Devant être jugés, le mardi 9 décembre à la Cour d’Appel de Bamako, quatre présumés terroristes dans le nord du Mali durant l’occupation de la quasi-totalité du territoire, en 2012, ne seront pas situés sur leur sort au cours de cette dernière session de l’année 2014. Et pour cause : leurs dossiers ont tout simplement été renvoyés par la Cour pour comparution à une prochaine session des Assises.
Etant les seuls cas, au cours de cette session, relatifs aux crimes abominables commis dans le nord du Mali durant la douloureuse crise de 2012, leurs dossiers font partie des plus attendus par l’opinion publique malienne. Il s’agit de l’affaire qui oppose le ministère public à quatre présumés terroristes qui ont regagné les rangs de ceux qui ont transformé la partie septentrionale du pays en une zone de non-droit où des crimes abominables ont été perpétrés.
Les quatre présumés terroristes sont notamment Abou Ibrahim, Abou Dardar, Abou Bachir et Hassani Ould Abdallah alias Abou Saïd. Tous de nationalité malienne (les noms qu’ils portent leur ont été attribués par leurs chefs » djihadistes « pour leur intégration définitive).
Si Abou Dardar, Abou Bachir et Hassani Ould Abdallah alias Abou Saïd ne devaient comparaitre que pour deux chefs d’accusation à savoir «crime d’association de malfaiteurs» et «acte de terrorisme», le nommé Abou Ibrahim, âgé de plus de 50 ans, est accusé de participation à «un mouvement insurrectionnel, rébellion, détention illégale d’arme et de munition de guerre» en plus des autres crimes reprochés aux trois premiers.
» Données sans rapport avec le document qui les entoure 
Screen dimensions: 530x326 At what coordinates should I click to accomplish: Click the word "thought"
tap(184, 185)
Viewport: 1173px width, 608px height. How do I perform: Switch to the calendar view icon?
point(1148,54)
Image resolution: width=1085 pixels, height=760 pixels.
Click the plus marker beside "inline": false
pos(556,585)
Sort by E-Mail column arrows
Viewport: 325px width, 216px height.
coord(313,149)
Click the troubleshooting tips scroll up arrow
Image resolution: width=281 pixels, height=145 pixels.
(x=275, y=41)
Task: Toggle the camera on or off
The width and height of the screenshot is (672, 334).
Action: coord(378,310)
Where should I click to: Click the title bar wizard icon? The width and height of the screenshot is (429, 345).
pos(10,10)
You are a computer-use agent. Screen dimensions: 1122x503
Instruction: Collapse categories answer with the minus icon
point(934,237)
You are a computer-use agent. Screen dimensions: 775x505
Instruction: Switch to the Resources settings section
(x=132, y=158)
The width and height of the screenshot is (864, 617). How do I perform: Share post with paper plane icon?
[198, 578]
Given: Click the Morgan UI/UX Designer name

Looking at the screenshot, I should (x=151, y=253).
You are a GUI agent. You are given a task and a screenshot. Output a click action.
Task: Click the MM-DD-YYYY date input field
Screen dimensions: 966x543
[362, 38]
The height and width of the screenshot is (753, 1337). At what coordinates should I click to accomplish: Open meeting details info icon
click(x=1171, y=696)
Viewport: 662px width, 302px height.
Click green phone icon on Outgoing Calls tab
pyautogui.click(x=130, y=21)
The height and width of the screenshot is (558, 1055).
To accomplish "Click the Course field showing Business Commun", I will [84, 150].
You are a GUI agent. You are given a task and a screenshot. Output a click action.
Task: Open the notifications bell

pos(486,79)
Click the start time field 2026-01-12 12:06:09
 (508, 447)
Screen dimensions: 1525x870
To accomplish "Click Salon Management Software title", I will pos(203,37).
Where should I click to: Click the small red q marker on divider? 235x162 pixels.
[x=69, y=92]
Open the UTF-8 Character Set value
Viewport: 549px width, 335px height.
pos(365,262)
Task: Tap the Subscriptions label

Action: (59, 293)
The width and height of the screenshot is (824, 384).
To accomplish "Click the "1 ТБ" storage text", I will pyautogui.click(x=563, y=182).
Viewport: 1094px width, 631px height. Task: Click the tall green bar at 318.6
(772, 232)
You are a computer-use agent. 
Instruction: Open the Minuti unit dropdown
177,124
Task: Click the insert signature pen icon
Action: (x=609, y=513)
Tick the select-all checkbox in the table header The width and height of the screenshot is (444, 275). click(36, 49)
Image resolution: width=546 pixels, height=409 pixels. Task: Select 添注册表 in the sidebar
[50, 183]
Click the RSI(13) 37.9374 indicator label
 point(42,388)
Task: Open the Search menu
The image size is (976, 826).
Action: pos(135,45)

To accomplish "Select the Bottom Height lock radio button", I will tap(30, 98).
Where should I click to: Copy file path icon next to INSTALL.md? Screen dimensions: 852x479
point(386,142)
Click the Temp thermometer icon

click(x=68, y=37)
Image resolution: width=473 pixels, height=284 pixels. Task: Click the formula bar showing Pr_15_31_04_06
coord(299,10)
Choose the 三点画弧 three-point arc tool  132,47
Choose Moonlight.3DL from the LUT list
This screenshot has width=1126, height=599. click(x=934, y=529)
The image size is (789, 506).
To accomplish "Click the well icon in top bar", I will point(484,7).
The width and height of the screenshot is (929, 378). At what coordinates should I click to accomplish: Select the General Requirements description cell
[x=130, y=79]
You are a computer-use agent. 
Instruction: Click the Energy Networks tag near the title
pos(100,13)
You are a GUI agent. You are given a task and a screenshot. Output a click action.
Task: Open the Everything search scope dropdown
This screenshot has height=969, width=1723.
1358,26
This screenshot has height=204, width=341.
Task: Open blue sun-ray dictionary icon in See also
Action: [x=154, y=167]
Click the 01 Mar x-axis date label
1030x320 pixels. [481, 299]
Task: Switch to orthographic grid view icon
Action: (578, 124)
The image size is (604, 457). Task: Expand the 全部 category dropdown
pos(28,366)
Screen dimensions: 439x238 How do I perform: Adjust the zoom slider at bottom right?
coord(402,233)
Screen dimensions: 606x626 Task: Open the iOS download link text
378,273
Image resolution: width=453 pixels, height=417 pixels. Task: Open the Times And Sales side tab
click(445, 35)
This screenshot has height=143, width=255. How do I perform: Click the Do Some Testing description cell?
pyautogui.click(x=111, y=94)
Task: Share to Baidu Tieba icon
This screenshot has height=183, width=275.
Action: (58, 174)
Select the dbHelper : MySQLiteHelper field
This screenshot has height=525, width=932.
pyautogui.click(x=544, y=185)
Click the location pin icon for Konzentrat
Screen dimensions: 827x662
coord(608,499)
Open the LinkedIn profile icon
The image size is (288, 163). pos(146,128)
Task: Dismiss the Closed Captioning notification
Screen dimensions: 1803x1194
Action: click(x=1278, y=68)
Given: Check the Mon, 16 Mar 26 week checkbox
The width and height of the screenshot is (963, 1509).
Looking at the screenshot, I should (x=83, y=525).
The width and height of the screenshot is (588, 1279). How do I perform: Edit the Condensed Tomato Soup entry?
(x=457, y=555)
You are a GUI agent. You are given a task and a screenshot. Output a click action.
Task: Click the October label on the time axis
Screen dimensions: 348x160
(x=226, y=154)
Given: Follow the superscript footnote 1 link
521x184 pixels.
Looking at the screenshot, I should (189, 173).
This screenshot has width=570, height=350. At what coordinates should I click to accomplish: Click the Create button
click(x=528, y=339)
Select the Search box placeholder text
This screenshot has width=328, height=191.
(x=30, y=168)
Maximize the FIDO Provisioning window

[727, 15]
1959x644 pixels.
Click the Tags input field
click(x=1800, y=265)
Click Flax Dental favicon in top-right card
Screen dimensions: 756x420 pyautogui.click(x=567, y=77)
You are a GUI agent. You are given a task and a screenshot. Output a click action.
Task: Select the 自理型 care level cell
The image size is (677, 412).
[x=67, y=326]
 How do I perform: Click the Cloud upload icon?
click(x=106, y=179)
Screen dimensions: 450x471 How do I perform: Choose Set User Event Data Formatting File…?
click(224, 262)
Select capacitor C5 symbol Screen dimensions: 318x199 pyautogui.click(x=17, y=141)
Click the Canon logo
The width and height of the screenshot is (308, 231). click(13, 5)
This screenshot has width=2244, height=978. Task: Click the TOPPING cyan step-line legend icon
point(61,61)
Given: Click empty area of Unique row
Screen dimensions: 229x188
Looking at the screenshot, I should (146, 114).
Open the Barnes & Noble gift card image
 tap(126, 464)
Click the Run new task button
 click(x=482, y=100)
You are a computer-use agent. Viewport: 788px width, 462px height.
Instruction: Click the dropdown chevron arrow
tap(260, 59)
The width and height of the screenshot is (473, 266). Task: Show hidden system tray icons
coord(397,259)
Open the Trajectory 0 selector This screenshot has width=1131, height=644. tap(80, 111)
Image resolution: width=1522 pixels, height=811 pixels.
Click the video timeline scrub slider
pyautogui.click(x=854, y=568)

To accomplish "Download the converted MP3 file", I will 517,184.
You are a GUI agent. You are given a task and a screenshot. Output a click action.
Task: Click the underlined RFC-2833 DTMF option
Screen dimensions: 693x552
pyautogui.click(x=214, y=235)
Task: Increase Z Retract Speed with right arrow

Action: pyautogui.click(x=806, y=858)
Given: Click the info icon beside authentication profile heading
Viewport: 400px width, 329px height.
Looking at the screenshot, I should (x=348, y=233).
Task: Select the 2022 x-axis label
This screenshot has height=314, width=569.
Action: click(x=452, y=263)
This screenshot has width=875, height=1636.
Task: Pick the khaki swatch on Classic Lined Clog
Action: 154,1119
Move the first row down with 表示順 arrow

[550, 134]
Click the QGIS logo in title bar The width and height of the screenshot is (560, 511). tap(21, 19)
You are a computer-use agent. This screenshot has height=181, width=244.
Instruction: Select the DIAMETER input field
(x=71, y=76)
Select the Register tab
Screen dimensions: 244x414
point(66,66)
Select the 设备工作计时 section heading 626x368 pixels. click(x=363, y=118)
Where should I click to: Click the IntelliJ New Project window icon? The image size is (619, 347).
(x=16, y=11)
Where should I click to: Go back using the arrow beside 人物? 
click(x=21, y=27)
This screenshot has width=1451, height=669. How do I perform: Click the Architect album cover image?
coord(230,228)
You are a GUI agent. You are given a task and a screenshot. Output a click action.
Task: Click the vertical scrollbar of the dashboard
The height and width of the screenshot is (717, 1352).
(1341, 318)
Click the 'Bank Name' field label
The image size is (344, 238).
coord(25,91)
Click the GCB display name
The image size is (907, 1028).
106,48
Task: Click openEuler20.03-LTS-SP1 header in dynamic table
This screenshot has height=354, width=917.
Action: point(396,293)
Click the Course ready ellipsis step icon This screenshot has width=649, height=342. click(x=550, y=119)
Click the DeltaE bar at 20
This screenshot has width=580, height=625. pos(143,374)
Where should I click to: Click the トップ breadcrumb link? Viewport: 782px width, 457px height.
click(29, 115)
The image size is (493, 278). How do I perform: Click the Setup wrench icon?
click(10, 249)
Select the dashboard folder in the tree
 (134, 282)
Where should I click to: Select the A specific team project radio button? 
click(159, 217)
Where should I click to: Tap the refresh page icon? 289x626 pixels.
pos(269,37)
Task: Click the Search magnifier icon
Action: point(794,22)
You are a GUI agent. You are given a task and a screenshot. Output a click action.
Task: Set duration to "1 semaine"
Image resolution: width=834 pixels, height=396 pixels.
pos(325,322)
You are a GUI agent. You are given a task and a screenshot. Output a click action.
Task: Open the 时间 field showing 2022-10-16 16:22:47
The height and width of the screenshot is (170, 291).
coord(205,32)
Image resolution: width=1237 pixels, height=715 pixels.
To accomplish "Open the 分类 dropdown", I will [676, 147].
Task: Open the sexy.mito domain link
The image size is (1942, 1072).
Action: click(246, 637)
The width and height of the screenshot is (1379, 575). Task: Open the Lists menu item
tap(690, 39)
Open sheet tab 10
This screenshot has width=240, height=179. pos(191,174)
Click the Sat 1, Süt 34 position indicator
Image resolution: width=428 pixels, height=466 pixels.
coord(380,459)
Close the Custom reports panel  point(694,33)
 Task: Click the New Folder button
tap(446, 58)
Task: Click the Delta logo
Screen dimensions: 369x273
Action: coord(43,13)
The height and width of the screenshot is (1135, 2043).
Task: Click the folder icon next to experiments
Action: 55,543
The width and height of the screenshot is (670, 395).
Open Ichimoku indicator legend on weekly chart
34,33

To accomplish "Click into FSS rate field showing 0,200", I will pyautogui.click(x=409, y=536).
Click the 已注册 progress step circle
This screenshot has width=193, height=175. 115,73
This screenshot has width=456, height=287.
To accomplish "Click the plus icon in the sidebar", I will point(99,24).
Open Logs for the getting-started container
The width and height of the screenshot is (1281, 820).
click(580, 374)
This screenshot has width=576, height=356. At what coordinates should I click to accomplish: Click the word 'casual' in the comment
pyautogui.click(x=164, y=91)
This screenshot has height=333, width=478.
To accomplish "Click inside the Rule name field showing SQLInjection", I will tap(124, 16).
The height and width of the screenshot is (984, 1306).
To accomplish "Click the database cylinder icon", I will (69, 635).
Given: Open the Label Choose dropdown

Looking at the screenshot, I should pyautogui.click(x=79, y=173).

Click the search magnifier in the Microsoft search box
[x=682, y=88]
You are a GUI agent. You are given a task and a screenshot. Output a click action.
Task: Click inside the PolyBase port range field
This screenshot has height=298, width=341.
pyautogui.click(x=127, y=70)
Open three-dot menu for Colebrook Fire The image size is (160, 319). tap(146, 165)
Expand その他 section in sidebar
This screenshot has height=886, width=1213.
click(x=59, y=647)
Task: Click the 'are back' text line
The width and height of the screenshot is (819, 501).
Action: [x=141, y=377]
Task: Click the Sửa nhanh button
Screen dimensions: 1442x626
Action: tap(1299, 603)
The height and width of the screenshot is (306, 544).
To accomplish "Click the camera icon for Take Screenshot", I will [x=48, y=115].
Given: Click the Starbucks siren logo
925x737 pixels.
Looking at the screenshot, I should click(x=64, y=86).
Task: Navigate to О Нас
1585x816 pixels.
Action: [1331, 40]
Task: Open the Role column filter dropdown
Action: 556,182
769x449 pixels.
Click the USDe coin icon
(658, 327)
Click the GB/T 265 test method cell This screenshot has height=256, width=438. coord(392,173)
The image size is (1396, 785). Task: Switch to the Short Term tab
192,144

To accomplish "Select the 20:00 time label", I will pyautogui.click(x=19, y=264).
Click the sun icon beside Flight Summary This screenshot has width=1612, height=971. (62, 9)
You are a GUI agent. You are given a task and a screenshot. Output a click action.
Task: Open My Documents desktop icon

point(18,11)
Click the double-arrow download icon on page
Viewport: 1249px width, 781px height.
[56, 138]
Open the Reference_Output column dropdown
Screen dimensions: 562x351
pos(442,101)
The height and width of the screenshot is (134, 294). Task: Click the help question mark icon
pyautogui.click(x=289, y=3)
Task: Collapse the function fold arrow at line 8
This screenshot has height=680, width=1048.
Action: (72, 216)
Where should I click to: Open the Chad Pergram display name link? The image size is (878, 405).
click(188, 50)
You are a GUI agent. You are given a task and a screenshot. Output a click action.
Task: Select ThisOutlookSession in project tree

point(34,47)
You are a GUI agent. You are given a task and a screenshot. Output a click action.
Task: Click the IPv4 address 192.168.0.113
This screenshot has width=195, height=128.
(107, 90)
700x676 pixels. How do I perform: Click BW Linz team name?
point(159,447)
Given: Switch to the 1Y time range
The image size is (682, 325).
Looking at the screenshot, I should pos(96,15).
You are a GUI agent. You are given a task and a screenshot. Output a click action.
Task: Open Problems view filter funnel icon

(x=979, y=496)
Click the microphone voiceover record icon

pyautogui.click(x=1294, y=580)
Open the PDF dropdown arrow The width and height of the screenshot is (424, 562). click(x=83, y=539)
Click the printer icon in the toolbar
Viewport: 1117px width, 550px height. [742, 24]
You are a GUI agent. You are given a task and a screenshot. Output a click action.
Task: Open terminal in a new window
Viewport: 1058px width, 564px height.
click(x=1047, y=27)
Abou Ibrahim a fait partie, durant toute l’occupation, des membres influents du Mouvement pour l’Unicité et le Djihad en Afrique de l’Ouest (Mujao) qui avait investi la région de Gao après y avoir chassé les combattants du Mnla. Au sein de cette organisation terroriste, Abou Ibrahim a successivement servi d’interprète, de prêcheur, d’agent au niveau du tribunal islamique où des mains et des pieds étaient coupés, coursier et transporteur. Pire, il fut même soldat et membre actif du comité mis en place par le Mujao, qui le payait en conséquence, pour discuter avec les différentes délégations de la société civile malienne comme le Haut Conseil islamique dirigé par l’imam Mahmoud Dicko. Ce n’est qu’après l’intervention de l’Opération Serval et sa fuite de la ville de Gao par la voie fluviale qu’il a été interpellé dans la quatrième région administrative, Ségou, par la Sécurité d’Etat. Celle-ci avait longtemps l’œil sur ses agissements en sa qualité d’élément actif du groupe » djihadiste » Mujao auquel il appartenait et dont il a servi les intérêts. Interrogé à l’enquête préliminaire, il a déclaré avoir été dépouillé de tous ses biens (3 millions FCFA) pour justifier son alignement aux côtés des membres du Mujao.
Quant à Abou Dardar, Abou Bachir et Hassani Ould Abdallah alias Abou Saïd, ils se sont rendus à Tégharghar sous instigation de certains chefs » djihadistes » notamment un certain Boudama et Qassam réputés être proches d’Alqaeda au Maghreb islamique (Aqmi). Sur les lieux, ils ont été répartis entre différents Katibas comme El Fourquane, Moulahamoum, El Ansar ou encore Tarek Ben Ziad qui ne sont autres que des instances décentralisées de formation idéologique et de maniement d’armes. Leur rôle a, ensuite, constitué à s’infiltrer dans les mosquées pour convaincre certaines personnes vulnérables de rejoindre les rangs des coupeurs de mains qui ont sévi dans le nord du Mali.
Ce sont, entre autres faits, qui devaient être débattus, le mardi dernier, à la Cour d’Appel de Bamako où une foule curieuse attendait. Mais, constatant que les accusés n’étaient pas présents, le ministère public a réclamé et obtenu le renvoi du dossier à une prochaine session. Soit dans, au minimum, six mois.